## ABOUT THIS TASK
Please copy out each line of the entries in which "filter" appears.
——
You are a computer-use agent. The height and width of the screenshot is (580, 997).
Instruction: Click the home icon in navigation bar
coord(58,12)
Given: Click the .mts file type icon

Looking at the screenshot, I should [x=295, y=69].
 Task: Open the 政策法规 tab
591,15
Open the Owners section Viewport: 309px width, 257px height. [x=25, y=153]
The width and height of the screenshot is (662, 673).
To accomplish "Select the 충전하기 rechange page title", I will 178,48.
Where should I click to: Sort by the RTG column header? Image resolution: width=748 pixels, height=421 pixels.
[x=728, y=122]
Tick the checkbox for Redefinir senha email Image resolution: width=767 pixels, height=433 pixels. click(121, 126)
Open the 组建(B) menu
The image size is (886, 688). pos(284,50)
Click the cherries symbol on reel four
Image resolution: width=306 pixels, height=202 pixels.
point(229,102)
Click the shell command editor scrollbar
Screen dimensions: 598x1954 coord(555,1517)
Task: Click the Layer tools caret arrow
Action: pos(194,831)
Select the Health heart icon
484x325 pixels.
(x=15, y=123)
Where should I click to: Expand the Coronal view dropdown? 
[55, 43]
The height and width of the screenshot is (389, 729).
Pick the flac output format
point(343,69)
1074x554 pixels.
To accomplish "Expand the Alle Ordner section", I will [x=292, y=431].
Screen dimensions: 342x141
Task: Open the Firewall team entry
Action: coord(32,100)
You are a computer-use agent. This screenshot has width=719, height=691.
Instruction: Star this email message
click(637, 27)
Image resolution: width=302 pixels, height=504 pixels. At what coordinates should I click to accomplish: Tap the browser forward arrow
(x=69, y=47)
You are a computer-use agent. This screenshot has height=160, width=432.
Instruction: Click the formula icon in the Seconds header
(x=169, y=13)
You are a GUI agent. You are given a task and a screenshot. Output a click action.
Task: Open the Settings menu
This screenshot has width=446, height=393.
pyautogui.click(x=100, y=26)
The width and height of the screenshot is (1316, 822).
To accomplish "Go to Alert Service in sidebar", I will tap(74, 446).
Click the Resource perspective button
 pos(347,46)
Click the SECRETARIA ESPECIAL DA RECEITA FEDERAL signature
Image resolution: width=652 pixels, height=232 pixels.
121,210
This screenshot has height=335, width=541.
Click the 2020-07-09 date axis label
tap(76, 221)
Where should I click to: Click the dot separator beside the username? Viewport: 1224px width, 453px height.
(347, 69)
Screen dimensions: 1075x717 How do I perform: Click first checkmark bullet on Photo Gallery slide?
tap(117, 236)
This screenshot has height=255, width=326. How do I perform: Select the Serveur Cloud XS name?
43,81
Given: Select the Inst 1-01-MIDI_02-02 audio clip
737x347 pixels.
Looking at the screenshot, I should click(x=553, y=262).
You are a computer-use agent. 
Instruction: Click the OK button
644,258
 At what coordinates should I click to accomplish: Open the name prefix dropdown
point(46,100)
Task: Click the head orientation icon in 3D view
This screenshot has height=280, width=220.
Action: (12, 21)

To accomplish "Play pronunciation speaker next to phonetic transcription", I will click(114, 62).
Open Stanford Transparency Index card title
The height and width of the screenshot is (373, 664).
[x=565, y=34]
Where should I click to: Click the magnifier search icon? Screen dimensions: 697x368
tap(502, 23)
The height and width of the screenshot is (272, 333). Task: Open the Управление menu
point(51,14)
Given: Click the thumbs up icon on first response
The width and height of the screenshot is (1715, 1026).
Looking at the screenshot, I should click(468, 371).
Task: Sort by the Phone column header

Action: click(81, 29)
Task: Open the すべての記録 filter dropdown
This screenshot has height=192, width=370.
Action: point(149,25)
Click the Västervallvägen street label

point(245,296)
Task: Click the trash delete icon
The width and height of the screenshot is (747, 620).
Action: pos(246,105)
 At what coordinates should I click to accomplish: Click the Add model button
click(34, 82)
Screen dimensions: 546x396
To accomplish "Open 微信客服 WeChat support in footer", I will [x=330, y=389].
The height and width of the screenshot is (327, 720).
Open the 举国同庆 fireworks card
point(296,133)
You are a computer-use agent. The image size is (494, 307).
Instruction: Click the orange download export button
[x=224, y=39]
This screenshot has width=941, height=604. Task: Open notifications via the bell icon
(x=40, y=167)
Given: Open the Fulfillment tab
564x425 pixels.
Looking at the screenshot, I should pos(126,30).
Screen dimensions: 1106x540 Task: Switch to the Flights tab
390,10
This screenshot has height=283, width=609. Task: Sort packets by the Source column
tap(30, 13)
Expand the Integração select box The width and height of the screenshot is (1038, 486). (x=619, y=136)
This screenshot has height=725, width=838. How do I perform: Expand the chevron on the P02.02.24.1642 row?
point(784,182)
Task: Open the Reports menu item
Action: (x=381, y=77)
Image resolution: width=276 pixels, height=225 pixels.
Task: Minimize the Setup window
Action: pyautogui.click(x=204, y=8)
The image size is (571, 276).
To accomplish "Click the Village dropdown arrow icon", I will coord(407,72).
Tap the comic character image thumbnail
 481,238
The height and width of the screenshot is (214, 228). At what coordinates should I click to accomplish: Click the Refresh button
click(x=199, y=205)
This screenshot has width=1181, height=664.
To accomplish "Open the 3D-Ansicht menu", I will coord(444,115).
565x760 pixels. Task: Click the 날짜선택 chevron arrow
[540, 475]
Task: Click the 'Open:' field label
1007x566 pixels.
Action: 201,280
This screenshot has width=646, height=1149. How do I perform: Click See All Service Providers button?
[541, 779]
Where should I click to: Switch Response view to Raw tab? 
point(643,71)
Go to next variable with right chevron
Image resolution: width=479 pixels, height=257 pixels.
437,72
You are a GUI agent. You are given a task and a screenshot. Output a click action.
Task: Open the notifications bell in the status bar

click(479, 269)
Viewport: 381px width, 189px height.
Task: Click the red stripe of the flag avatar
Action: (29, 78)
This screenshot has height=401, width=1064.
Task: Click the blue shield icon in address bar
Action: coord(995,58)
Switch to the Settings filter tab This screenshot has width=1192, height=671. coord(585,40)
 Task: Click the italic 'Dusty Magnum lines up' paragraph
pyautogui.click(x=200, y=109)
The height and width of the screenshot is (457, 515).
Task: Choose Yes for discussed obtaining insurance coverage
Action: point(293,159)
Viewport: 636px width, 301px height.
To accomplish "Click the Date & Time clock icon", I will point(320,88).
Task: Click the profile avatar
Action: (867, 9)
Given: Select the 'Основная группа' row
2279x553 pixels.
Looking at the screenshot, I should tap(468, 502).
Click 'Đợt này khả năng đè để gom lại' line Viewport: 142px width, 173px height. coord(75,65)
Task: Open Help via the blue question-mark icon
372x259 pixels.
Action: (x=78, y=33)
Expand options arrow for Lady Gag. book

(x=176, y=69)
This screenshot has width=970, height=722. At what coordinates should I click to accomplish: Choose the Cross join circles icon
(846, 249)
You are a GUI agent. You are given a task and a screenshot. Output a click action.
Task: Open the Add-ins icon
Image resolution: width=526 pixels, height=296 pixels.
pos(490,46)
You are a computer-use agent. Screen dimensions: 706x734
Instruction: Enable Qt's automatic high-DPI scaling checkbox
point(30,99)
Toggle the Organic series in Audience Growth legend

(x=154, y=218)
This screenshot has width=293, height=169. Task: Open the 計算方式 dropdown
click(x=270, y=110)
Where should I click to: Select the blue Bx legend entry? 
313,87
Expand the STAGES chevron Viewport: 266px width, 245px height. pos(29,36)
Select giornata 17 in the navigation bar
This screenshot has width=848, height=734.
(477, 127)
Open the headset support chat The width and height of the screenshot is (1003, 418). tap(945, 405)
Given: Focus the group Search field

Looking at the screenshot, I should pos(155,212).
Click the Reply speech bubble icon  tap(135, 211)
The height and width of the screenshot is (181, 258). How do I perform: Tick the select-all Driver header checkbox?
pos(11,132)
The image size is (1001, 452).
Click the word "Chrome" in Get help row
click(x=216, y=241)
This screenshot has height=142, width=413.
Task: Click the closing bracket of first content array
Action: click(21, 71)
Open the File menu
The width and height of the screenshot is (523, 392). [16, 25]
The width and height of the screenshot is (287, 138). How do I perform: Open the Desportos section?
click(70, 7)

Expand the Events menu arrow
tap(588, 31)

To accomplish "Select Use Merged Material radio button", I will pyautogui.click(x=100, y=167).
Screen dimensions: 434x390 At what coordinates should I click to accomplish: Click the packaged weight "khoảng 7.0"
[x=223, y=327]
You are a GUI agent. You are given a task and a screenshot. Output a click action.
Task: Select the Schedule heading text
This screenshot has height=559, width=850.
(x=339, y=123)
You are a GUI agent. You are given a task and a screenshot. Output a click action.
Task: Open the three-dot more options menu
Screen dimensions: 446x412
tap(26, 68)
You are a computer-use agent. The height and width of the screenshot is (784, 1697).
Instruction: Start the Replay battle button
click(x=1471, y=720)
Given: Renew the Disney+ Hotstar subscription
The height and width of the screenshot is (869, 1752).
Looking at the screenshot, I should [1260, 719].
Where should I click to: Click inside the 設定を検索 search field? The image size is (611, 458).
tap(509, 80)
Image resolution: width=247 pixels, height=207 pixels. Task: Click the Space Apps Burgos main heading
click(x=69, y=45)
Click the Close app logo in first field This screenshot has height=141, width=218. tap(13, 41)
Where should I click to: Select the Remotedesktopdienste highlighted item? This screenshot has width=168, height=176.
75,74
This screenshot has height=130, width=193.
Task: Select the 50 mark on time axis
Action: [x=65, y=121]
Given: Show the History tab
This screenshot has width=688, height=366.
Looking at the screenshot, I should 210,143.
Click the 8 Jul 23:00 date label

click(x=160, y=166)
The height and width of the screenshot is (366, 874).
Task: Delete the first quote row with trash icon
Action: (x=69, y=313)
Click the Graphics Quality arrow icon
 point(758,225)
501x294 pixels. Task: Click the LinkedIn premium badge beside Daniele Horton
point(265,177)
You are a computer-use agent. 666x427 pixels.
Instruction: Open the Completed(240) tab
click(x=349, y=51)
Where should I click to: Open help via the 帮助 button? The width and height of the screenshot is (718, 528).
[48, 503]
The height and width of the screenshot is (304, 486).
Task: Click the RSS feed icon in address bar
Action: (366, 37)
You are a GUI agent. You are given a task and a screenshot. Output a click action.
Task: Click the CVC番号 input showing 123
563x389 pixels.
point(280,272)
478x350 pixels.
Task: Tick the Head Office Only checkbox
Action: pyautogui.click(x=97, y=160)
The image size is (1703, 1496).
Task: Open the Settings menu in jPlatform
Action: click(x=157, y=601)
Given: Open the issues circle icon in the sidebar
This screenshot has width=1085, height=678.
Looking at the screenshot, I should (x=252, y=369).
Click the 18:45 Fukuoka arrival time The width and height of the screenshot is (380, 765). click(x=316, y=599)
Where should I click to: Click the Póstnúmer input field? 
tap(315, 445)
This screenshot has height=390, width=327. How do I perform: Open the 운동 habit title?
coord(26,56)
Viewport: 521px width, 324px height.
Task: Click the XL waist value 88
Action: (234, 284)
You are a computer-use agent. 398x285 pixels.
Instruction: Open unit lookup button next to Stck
——
## RESULT FOR THIS EXERCISE
Task: Open the すべての記録 filter dropdown
Switch to the Settings filter tab This screenshot has width=1192, height=671. coord(585,40)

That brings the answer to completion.